X_train, y_train = preprocessing(X_train, y_train)
X_val, y_val = preprocessing(X_val, y_val)
X_test, y_test = preprocessing(X_test, y_test)

X_train.shape, X_val.shape, X_test.shape,

### Metrics 

We have a classification problem with a strong imbalance on the target class. This time we will asume equally important the missclassification errors for both classes.

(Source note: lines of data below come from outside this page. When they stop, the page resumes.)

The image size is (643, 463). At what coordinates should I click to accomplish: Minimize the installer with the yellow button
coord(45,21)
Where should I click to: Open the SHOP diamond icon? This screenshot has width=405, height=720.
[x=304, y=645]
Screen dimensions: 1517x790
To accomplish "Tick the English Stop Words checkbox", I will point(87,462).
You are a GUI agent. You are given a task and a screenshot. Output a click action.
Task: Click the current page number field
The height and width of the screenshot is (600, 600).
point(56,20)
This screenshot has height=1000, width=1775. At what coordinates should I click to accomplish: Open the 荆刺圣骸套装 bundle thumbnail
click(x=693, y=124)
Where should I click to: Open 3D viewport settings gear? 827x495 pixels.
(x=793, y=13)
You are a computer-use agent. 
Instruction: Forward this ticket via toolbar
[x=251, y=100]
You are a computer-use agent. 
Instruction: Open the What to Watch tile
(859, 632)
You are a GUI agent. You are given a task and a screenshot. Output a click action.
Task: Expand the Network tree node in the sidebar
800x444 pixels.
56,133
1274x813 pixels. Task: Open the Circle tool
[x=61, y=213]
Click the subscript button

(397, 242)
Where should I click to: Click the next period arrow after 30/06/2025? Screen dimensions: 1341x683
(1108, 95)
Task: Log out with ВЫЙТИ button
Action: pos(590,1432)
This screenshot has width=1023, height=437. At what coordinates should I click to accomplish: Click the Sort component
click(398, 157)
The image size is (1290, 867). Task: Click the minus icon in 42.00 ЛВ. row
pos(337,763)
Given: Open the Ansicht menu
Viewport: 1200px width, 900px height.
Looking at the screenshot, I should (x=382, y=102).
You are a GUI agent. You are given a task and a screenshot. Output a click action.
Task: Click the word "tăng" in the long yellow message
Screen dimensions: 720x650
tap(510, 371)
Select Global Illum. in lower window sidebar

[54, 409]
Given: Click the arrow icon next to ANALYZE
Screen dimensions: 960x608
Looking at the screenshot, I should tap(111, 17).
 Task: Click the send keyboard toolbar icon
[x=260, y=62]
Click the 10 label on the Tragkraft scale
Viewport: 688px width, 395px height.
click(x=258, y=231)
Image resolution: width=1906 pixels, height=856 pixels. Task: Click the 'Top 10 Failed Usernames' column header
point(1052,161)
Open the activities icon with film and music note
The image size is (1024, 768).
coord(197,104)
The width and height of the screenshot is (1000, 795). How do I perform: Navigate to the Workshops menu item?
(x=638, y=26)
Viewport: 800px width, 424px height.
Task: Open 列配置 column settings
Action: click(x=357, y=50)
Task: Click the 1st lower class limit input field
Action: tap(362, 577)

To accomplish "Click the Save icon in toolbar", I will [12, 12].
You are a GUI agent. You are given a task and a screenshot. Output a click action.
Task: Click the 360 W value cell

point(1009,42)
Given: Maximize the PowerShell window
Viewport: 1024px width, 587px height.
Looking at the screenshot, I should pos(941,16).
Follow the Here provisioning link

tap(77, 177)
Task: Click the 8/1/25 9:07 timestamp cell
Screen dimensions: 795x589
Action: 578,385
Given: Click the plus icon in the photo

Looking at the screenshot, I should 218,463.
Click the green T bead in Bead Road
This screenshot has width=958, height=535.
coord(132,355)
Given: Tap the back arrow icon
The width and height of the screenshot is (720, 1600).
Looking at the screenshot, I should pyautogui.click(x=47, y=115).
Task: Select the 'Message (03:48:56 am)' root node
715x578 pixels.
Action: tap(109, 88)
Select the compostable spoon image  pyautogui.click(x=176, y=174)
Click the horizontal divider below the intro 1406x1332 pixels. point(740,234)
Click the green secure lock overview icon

For this reason we are going to use the next metrics to evaluate our model:
* F1-score for class 1. 
* F1-score for class 0. 
* F1-score macro average. 
* Accuracy. (Just for checking, accuracy is not the best metric with imbalanced data)


In [None]:
def compute_metrics(y_true, y_pred):
    accuracy = accuracy_score(y_true, y_pred)
    f1_score_1 = f1_score(y_true, y_pred, average="binary", pos_label=1)
    f1_score_0 = f1_score(y_true, y_pred, average="binary", pos_label=0)
    f1_score_macro = f1_score(y_true, y_pred, average="macro")
    return [accuracy, f1_score_1, f1_score_0, f1_score_macro]


results = pd.DataFrame(
    columns=[
        "Accuracy",
        "F1-score (class 1)",
        "F1-score (class 0)",
        "F1-score (macro avg)",
    ]
)

## Models of the Decision Tree family

### Decision tree

First try a standard decision tree. 

A Decision Tree predicts the target by learning simple decision rules. During the training it will split the data so it can learn these rules. This model is very fast to train and interpretable but it can overfit easily. 

Hyperparameters: 
* `criterion`: gini or entropy 
* `max_depth`: maximum depth of the tree. Controls complexity. 
* `min_samples_split`: minimum number of samples required to split an internal node. Controls complexity. 
* `min_samples_leaf`: inimum number of samples required to be at a leaf node. Controls complexity.

In [None]:
model_tree = DecisionTreeClassifier().fit(X_train, y_train)

In [None]:
dot_data = export_graphviz(
    model_tree,
    out_file=None,
    feature_names=X_train.columns,
    class_names=["no", "yes"],
    filled=True,
    rounded=True,
    special_characters=True,
    rotate=True,
    proportion=True,
    max_depth=3,
)
graph = graphviz.Source(dot_data)
graph

Let's evaluate our first decision tree model. 

In [None]:
y_pred = model_tree.predict(X_val)

results.loc["DT-default", :] = compute_metrics(y_val, y_pred)

confusion(y_val, y_pred)

We can use the detailed classification report to decide if we have chosen the best metrics for our problem. 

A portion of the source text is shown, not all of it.